Since the 1890s American administrations had
feared that the conflicts in Cuba could allow a
powerful European nation a base a mere ninety
miles from the coast of Florida. US interests
determined official attitudes to Cuban leaders and
as long as they safeguarded those interests even
brutal dictators enjoyed American support. But
there was also public sympathy in the US for Fidel
Castro’s revolutionary fight against Batista, a sympathy
that was combined with a growing recognition
that the US should support popular and
democratic regimes. The CIA, on the other hand,
warned the president of communist infiltration of
Castro’s guerrilla movement. On 1 January 1959
Castro overthrew Batista and took control of the
government in Havana. The executions of his
opponents which followed produced a feeling of
revulsion in the US. The Cuban Communist
Party was legalised, two prominent communist
associates of Castro, Che Guevara and Antonia
Jiménez, were brought into the government and
Castro, in the Latin American tradition, made
himself the leader of the country. Clearly a leader
of charisma with genuine popular support, he
promised radical reform to the poor masses and
proceeded to expropriate large estates and factories,
many of which were American-owned. The
earlier American support for Batista, moreover,
had provoked strong anti-American feelings in
Cuba. The US responded to its perception of the
pro-communist and anti-American sentiments of
Castro’s rule with a trade embargo against Cuban
sugar. But this policy of economic sanctions badly
misfired because it offered Russia the opening to
step into the breach by giving aid to Cuba and
buying its sugar. It also drove Castro to seek
closer relations with the Soviet Union. There was
an obvious alternative for the US which had been
frequently resorted to: intervention. Eisenhower
turned once more to the CIA. Cuban exiles were
trained in what was now friendly Guatemala to
support a Cuban challenger to Castro. But the
Guatemalan operation could not be repeated, for
there was no exiled Cuban leader of sufficient
stature and popularity available to rally anti-Castro
political groups. Eisenhower therefore withheld
his approval of military intervention. Castro’s
defiance of ‘Yankee imperialism’ meanwhile was
gaining much popular support throughout Latin
America. But the fuse that led to the Bay of Pigs
in 1961 had been laid.
During the two Eisenhower administrations the
credibility gap widened between the publicly professed
policy aims and the actual policies adopted
in dealing with the world’s problems. This eroded
one of Eisenhower’s main personal assets, his reputation
for honesty. The impact was greater on
American public perceptions and on America’s
allies than on the Soviet Union, whose leaders had
no high regard for capitalist moral protestations:
even without this credibility gap the Russians were
not willing to respond to Eisenhower’s various disarmament
proposals as long as the Soviet Union
lagged behind in nuclear capability. But by making
the CIA the secret arm of US policies and greatly
extending its role, Eisenhower left a dangerous
legacy to his successors.
To deter communist expansion, Eisenhower
increasingly relied on allies in Asia and Europe to
help shoulder the burdens of fighting on the
ground as well as on America’s growing nuclear
armoury. By raising the possibility that the
nuclear threshold would quickly be crossed he
sought to prevent even local wars in Asia and
Europe. Nuclear weapons were stockpiled in
Western Europe, though they remained under
American control. Britain possessed its own
nuclear deterrent and France was developing an
independent nuclear striking force as well. It was
part of Eisenhower’s and Dulles’s psychological
deterrent to keep the Soviet Union, China and
the North Koreans guessing at what stage of
conflict nuclear weapons would be used. The
president was fully aware of the serious consequences
that would follow battlefield nuclear
exchanges and therefore regarded the maintenance
of local conventional forces as indispensable.
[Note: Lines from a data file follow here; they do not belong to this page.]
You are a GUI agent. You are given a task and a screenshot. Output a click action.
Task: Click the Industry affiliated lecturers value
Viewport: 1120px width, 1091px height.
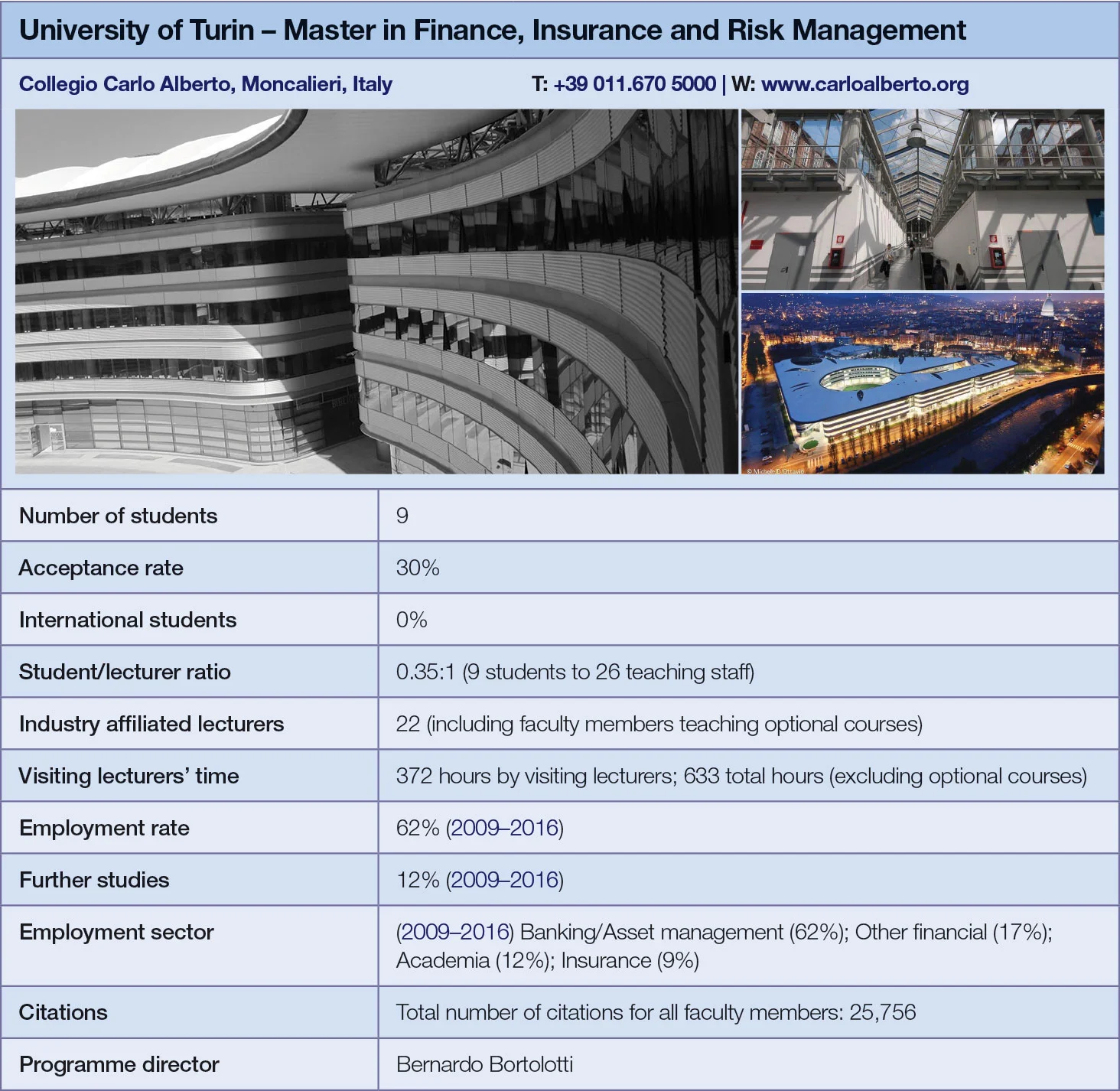coord(659,724)
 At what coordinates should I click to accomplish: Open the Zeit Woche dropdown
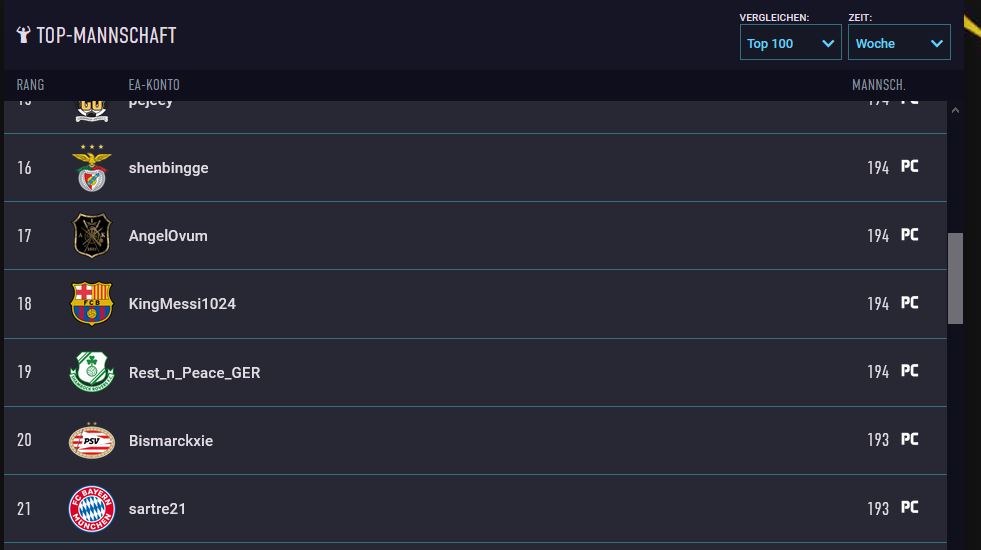tap(899, 43)
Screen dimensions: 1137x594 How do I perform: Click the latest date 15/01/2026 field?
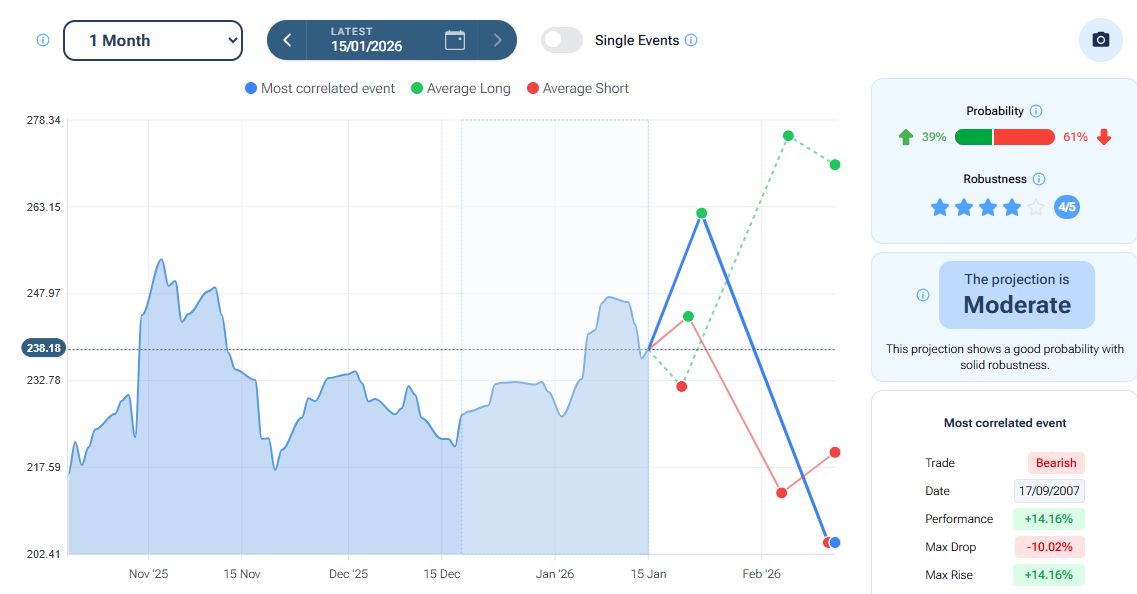[x=367, y=40]
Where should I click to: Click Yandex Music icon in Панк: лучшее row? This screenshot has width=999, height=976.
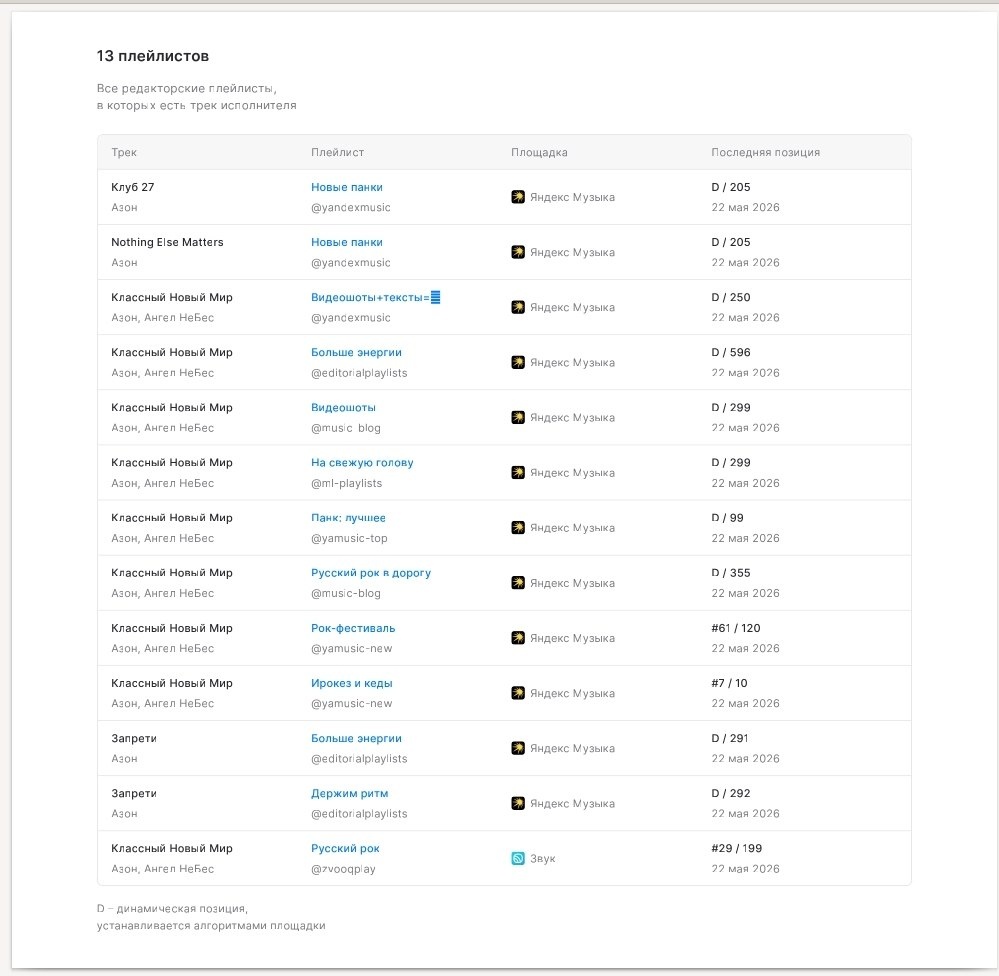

But he hoped to build up West European,
South Korean and Nationalist Chinese forces
to obviate so far as possible reliance on American
conventional forces. These he reduced to
strengthen the American economy, while promoting
alliances in Asia and in Europe and providing
military and economic aid. In the last
resort the US would counter communist aggression
with its own nuclear capabilities.
The US and the Soviet Union would survive if
nuclear weapons were used on battlefields beyond
their territories. But densely populated Germany,
France and Britain, Taiwan, South Korea and
Japan, where the Western bases were located and
the armed forces assembled, would be destroyed.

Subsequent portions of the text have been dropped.